If we have learned of the patience of God, we should faithfully imitate that patience in our speech at home and to others.

If we have learned how Jesus speaks to the downtrodden, the guilty, the prideful, the hypocrites, let us learn these patterns of speech.

 

Faithfulness to speak boldly

praying at all times in the Spirit, with all prayer and supplication. To that end, keep alert with all perseverance, making supplication for all the saints, and also for me, that words may be given to me in opening my mouth boldly to proclaim the mystery of the gospel, for which I am an ambassador in chains, that I may declare it boldly, as I ought to speak.” (Ephesians 6:18–20, ESV)

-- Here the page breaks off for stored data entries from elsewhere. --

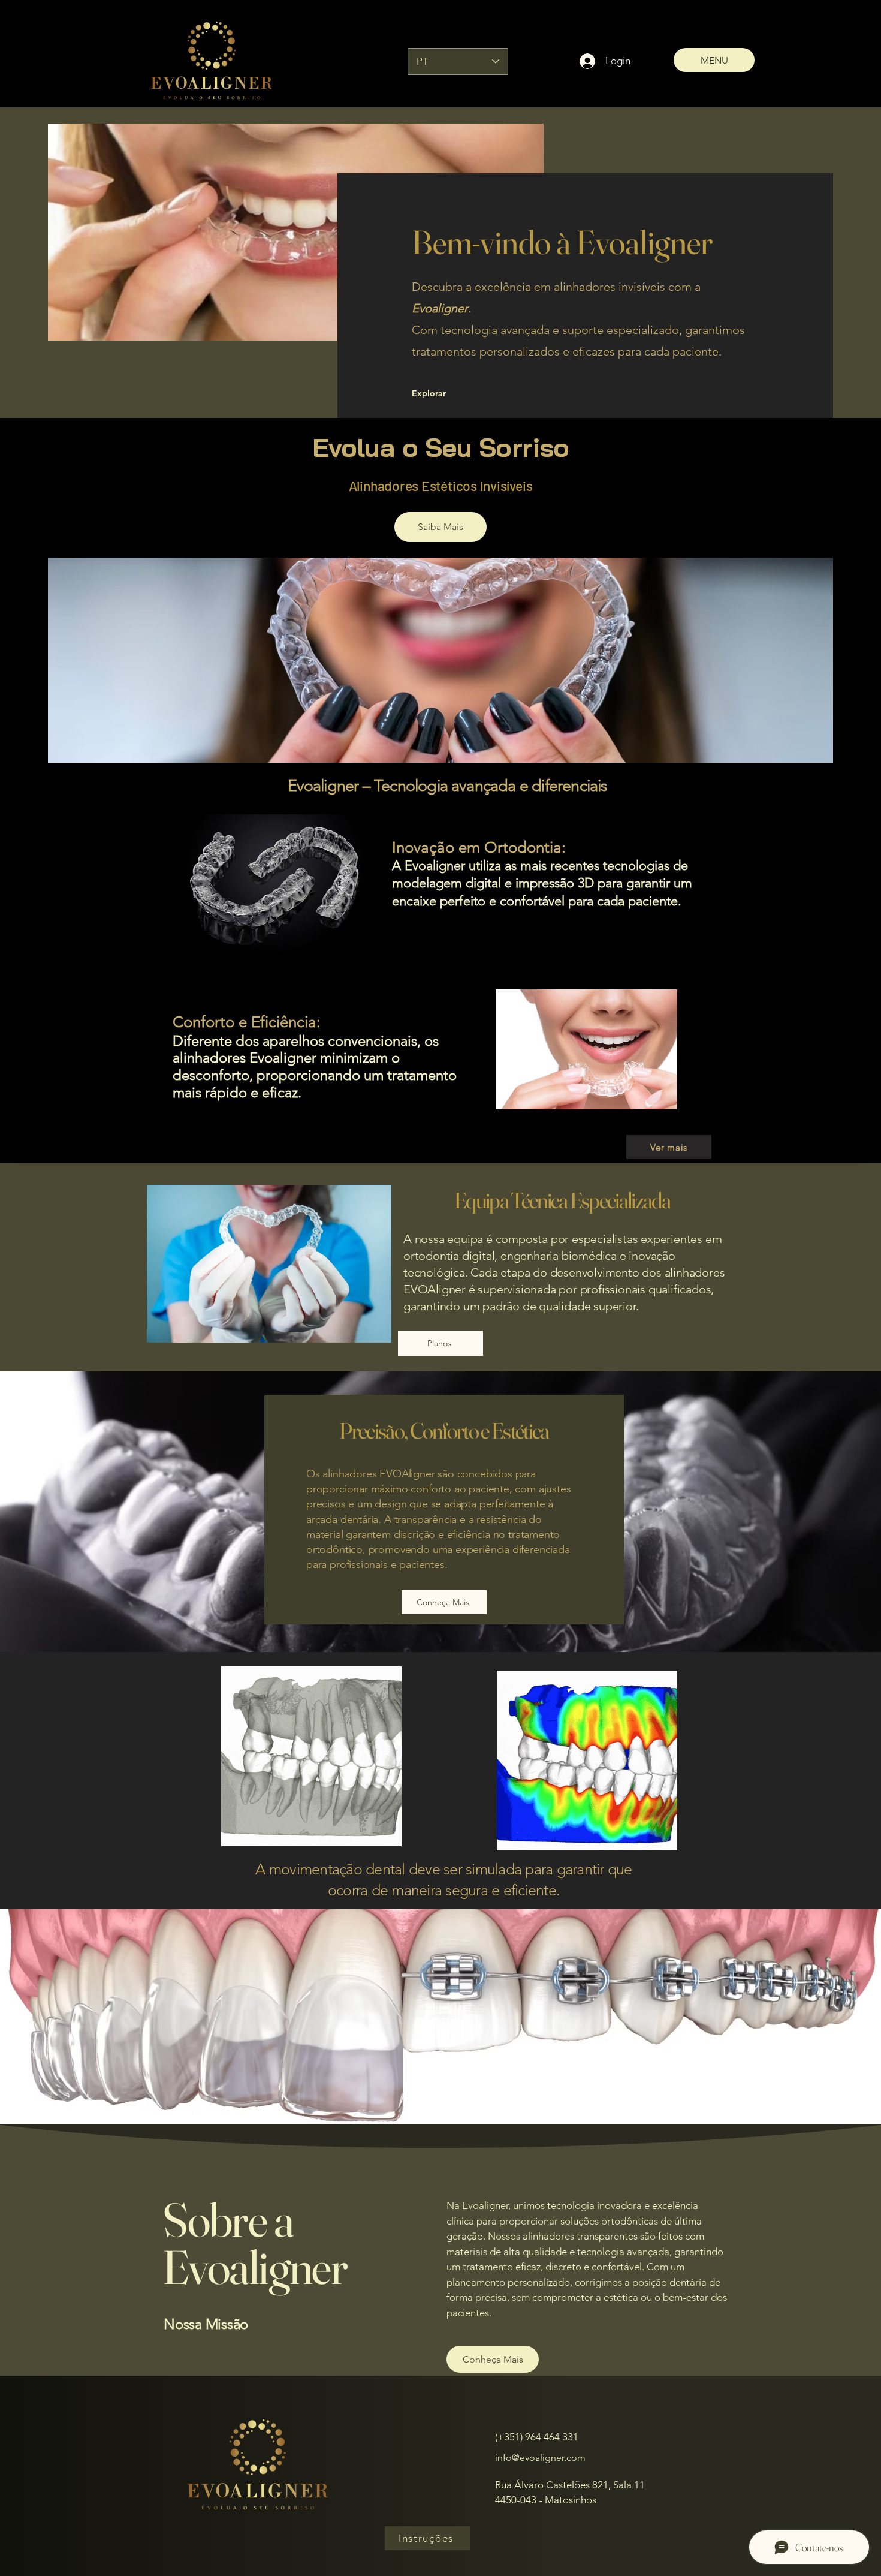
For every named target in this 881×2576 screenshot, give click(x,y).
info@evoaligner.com (540, 2457)
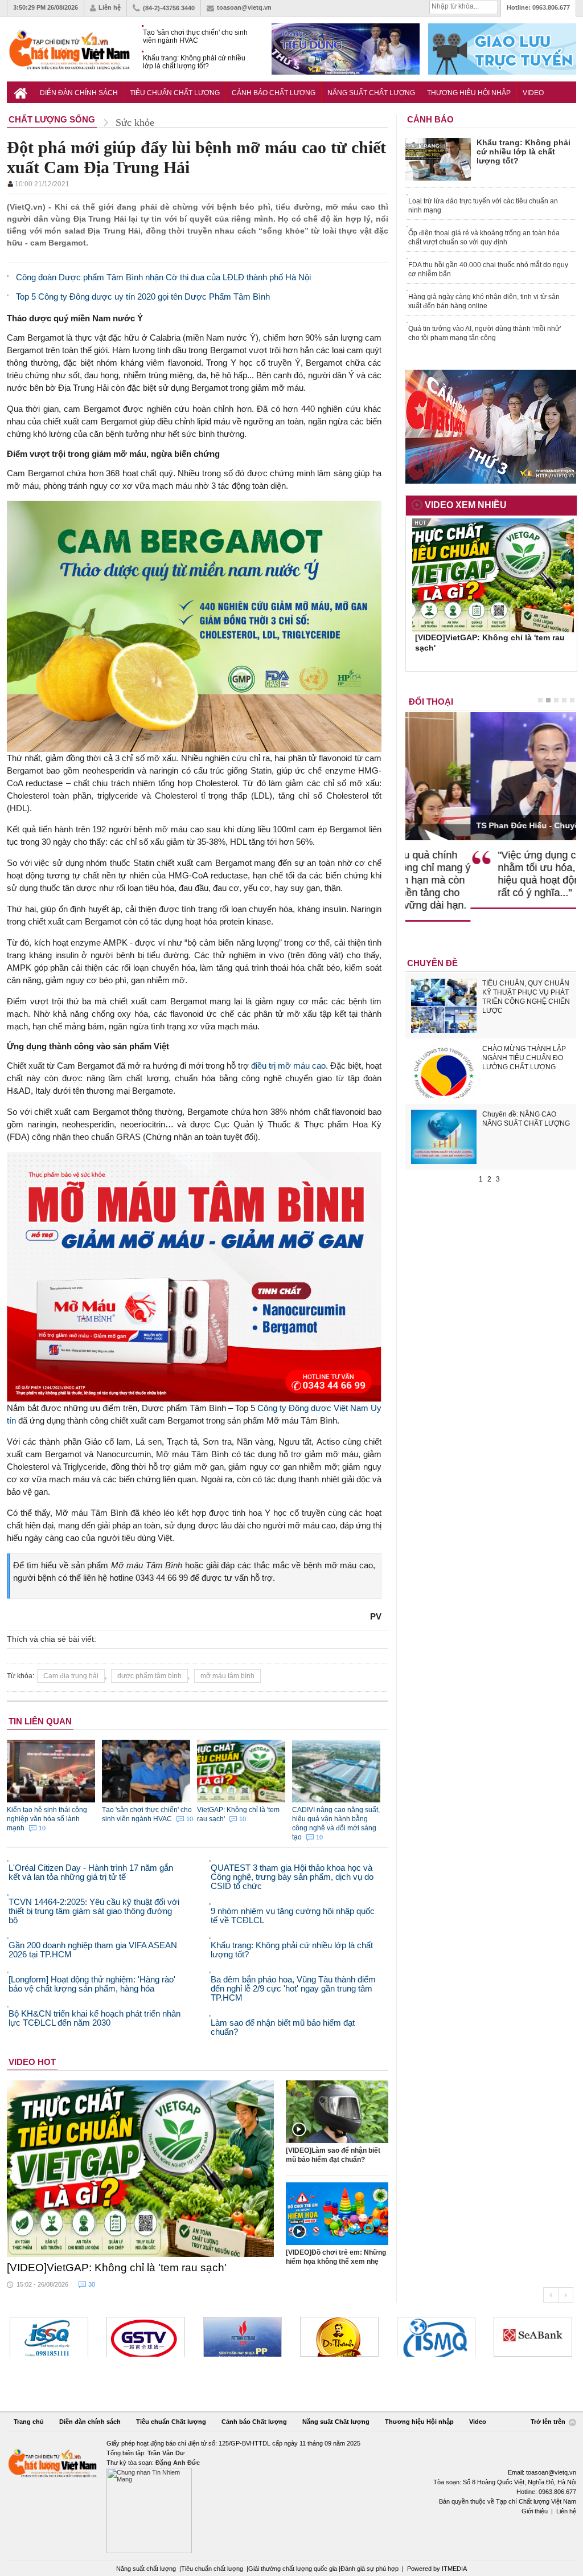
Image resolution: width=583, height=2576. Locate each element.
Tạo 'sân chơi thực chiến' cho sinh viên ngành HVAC (195, 36)
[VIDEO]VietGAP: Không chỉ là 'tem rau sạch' (117, 2268)
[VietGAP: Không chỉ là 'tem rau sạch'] (140, 2168)
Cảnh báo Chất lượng (273, 93)
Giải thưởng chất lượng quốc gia (293, 2568)
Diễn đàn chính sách (79, 93)
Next (565, 2295)
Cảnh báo (430, 119)
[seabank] (436, 2337)
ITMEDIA (454, 2568)
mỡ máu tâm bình (227, 1676)
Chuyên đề (432, 963)
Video (533, 93)
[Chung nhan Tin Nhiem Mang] (291, 2496)
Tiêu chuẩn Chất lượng (175, 93)
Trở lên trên (549, 2422)
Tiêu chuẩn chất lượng (212, 2568)
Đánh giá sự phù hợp (369, 2568)
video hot (32, 2062)
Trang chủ (29, 2421)
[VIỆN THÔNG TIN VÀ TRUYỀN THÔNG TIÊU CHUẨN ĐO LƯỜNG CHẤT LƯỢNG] (339, 2337)
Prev (550, 2295)
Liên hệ (109, 7)
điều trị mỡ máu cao (288, 1065)
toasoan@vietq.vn (244, 7)
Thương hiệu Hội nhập (469, 93)
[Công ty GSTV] (49, 2337)
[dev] (145, 2337)
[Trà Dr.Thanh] (242, 2337)
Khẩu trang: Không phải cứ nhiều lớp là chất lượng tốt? (194, 62)
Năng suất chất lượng (146, 2568)
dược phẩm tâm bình (149, 1676)
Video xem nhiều (466, 505)
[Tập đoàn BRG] (533, 2337)
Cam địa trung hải (70, 1676)
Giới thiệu (535, 2511)
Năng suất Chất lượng (371, 93)
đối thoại (431, 701)
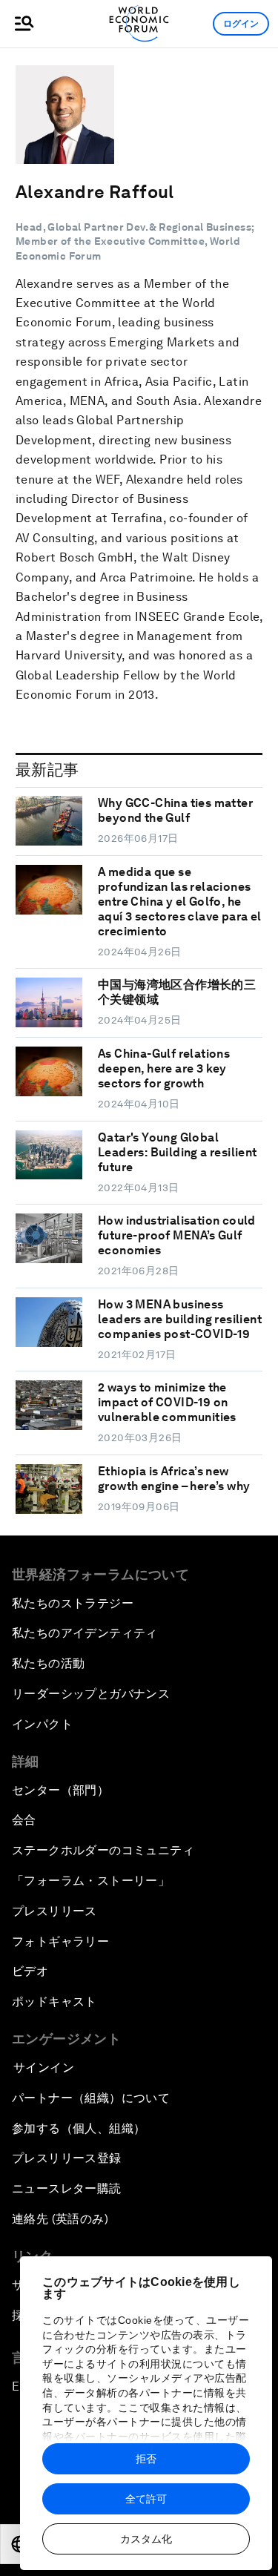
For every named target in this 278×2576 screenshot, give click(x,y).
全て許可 (146, 2499)
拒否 (146, 2459)
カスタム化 (146, 2539)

Like Paul, we ought to be faithful to proclaim the mystery of the gospel boldly. We can often believe strongly on a personal level while becoming incredibly timid in the public square. If the gospel is true, it is not only true for us and our needs, but also true for the needs of our neighbors. And even Paul asked for prayer in this, that any fear of man would be overcome with speaking faithfully, how he ought to speak.

 

Faithfulness in speaking to the self

But with me it is a very small thing that I should be judged by you or by any human court. In fact, I do not even judge myself. For I am not aware of anything against myself, but I am not thereby acquitted. It is the Lord who judges me.” (1 Corinthians 4:3–4, ESV)

We need to be faithful to tell ourselves what is true. When accusation and disappointment crowd our mind, whether it comes from other people or even from within ourselves, we must remember what the true status of our identity is.  The accurate picture of who you are is what christ says about you. We err on the side of flattery and naivety of our true state before a holy God or on the other side of self-pity and self-condemnation. But God has the clear eyes, and we are to be faithful in identifying ourselves in light of His revelation. If you are in Christ, you are a new creation and there is no condemnation.

 

Faithfulness in rebuke

Faithful are the wounds of a friend; profuse are the kisses of an enemy.” (Proverbs 27:6, ESV)

Flattery comes to you from an enemy. Even if they consider themselves your friend, if they approach you faithlessly, too weak to speak the truth for fear of offense, then they are your enemy. The wounds which come from someone who loves you are wounds that heal, like the cut from a surgeon’s knife, not the mutilation of a butcher. Faithfulness to God and to your neighbor will frequently require the courage of wounding, but wounding in the hope that the truth sets us free and is accompanied by an easy yoke and a light burden.